A lot has been written about the Bay/Santana money coming off the books, but $45 million isn’t what it used to be. They might as well take the old contract, cross out Santana’s name, and write in “Matt Harvey.” Soon enough, with Harvey and Wright, that’s 50% of a $90 million payroll. The New York Mets can’t continue to be outspent by the likes of the Orioles, Braves, Reds, Brewers, Nationals, Blue Jays, DiamondBacks, etc. Meanwhile, revenues are down. It’s time to jump-start the franchise . . . or get out.
The New York Mets are a business that receives major subsidies from the City of New York. Whether I agree with that or not, it is fact. A baseball team is also not like McDonald’s, where Burger King is a flat-out competitor. All major league teams are one consortium, and they need each other to profit.
For the people of New York and major league baseball to allow the Wilpons to have three or four years to rebound from Madoff was very generous. Time’s up, they either need to start running this team like the big-market team it is or get the hell out of here already. We know Selig loves Fred, but Bud’s bosses have to be getting sick of this. The Mets being like this is costing every team in baseball real money.
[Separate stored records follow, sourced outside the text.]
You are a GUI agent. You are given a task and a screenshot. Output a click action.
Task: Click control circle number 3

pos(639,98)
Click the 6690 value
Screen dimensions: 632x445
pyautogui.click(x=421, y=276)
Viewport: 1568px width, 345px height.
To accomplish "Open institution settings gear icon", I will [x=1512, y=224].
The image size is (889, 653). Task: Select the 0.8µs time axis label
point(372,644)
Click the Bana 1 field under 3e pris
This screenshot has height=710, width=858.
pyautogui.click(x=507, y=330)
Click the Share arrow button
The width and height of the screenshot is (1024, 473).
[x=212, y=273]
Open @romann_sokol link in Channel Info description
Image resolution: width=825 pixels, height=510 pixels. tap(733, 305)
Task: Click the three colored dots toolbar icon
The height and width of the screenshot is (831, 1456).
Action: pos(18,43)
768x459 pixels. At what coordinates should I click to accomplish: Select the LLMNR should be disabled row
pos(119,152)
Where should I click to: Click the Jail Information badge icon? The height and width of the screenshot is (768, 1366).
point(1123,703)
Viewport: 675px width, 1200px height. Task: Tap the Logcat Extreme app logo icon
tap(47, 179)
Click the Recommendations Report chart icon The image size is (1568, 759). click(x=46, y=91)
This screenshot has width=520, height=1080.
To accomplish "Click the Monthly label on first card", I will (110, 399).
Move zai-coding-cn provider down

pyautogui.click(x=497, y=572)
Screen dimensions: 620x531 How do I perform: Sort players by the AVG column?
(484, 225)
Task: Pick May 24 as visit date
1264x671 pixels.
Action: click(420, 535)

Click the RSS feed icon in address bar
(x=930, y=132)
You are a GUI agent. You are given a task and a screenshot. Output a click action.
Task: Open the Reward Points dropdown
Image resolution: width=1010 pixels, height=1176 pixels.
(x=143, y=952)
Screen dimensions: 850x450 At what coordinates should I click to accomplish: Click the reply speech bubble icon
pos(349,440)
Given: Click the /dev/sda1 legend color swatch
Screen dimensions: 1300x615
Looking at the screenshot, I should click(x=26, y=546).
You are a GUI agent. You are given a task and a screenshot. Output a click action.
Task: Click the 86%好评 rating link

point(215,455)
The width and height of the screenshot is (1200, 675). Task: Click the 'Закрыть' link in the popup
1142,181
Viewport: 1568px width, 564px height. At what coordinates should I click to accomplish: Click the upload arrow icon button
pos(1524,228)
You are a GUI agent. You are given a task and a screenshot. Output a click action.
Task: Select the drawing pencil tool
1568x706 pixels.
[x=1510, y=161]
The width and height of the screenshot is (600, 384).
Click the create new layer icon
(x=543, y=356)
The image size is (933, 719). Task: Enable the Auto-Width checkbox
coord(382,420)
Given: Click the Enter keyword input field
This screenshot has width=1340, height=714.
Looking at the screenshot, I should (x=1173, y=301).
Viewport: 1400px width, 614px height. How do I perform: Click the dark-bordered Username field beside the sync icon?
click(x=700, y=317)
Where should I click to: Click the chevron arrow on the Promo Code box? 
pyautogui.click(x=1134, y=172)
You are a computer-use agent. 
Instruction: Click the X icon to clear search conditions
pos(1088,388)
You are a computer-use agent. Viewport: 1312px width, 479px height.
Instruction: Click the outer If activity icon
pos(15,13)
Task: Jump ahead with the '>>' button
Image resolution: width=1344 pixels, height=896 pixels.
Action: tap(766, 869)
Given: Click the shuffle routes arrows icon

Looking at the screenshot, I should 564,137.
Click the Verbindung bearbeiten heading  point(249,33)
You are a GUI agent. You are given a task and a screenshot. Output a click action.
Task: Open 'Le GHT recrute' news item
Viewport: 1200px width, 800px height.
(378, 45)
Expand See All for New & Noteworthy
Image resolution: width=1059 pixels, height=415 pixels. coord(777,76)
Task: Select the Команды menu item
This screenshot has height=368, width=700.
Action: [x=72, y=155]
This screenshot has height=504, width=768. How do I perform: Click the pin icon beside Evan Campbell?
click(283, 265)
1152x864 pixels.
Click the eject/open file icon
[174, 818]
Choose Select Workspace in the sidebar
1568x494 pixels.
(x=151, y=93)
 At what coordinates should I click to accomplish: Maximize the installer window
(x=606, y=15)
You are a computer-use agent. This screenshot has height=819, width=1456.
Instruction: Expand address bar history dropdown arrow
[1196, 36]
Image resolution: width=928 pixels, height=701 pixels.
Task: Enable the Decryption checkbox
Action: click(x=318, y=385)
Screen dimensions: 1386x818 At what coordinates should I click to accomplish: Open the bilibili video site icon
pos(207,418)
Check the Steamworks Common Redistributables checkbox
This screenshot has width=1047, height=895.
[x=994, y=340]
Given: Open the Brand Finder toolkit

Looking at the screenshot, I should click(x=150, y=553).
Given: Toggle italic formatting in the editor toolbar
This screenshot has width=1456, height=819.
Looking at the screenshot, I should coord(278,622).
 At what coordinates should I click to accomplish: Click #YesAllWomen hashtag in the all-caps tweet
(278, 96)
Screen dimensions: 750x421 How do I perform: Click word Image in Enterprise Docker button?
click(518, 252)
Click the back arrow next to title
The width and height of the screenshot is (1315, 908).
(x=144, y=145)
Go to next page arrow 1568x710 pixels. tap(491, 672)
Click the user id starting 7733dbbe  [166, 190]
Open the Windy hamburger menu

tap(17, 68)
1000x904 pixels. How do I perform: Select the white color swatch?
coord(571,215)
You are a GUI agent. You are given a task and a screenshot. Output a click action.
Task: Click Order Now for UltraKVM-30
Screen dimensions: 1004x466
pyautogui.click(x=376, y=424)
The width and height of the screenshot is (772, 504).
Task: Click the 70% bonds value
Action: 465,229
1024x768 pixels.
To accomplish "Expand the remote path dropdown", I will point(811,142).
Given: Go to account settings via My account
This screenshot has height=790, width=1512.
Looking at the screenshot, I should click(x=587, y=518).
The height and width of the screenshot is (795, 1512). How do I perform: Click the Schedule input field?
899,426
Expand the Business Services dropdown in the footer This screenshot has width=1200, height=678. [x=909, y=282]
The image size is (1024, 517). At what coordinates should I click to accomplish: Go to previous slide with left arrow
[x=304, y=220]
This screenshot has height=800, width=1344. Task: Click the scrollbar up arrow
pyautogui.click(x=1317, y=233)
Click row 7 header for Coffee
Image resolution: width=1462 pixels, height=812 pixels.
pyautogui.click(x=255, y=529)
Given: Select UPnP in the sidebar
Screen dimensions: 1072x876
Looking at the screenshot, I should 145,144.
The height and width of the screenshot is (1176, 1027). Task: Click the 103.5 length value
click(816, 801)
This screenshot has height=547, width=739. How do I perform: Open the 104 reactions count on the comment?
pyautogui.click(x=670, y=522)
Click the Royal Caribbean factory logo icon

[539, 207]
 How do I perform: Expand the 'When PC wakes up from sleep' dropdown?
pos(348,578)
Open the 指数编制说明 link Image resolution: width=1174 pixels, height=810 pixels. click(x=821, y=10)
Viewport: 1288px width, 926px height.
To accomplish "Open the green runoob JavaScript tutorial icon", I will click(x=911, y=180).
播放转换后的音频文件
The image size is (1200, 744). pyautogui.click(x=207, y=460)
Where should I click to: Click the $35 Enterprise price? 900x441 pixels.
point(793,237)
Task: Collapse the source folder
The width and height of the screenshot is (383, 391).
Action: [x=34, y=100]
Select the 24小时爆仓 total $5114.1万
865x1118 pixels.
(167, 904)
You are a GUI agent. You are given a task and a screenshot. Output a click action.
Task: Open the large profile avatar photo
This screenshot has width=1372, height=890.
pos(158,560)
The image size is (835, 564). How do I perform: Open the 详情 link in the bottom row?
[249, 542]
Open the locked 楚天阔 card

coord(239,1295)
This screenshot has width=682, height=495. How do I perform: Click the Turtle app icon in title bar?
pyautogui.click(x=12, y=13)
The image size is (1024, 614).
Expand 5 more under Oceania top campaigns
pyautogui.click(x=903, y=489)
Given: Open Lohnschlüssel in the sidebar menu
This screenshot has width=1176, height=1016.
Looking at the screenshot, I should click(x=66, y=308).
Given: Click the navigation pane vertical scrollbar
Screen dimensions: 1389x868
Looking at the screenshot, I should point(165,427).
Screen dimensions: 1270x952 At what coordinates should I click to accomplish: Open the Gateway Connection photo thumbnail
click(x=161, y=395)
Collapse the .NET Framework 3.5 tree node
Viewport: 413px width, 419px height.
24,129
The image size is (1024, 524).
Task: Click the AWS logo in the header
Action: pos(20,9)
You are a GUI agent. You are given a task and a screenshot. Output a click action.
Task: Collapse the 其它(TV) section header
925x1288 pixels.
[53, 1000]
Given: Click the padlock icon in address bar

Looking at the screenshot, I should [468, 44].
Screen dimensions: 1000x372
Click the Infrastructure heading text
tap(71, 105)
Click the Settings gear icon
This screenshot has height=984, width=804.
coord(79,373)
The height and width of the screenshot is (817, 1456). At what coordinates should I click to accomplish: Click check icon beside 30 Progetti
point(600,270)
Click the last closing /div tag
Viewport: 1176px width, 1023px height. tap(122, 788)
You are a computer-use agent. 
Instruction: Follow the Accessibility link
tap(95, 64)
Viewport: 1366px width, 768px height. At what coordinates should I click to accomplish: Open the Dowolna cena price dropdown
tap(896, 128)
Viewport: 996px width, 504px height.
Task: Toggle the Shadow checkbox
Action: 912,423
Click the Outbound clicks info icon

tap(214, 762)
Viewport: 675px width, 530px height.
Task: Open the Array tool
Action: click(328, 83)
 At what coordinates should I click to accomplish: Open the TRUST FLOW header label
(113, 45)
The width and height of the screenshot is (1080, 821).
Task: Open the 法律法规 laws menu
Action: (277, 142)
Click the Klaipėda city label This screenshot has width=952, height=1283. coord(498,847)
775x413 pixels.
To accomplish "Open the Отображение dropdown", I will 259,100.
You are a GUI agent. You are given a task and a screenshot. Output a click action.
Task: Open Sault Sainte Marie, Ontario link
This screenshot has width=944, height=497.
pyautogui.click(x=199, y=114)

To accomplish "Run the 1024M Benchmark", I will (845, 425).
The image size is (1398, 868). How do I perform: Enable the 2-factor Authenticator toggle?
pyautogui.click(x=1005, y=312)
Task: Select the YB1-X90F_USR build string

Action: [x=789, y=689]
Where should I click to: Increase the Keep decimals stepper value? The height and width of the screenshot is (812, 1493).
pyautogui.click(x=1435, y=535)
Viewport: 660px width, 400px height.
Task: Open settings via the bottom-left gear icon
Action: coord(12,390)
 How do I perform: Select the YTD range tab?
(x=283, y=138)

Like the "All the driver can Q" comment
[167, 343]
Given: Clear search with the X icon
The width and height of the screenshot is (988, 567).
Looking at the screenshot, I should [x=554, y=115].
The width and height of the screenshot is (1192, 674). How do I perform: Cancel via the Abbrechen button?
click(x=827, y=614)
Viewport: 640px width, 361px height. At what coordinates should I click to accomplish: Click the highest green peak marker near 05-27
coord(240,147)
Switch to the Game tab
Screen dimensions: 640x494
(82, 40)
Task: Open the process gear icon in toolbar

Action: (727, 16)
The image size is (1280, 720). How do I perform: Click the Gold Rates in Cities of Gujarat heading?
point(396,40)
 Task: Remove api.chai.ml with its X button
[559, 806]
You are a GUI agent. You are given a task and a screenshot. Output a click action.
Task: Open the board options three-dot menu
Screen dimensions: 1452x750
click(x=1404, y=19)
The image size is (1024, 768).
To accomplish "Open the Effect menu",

If the Wilpons cannot run this team properly, they need to sell it. There will not be a shortage of buyers. If they were to sell this team, people would never think about our payroll again.
Nobody in their right mind would buy the Mets and run it on the cheap. It’s like buying the worst house in a beautiful neighborhood. The first thing you do is laugh at the dumb previous owner. The second thing you do is invest in the property. Just ask the Dodgers. And one of their investments was in Yasiel Puig, and it is paying off handsomely.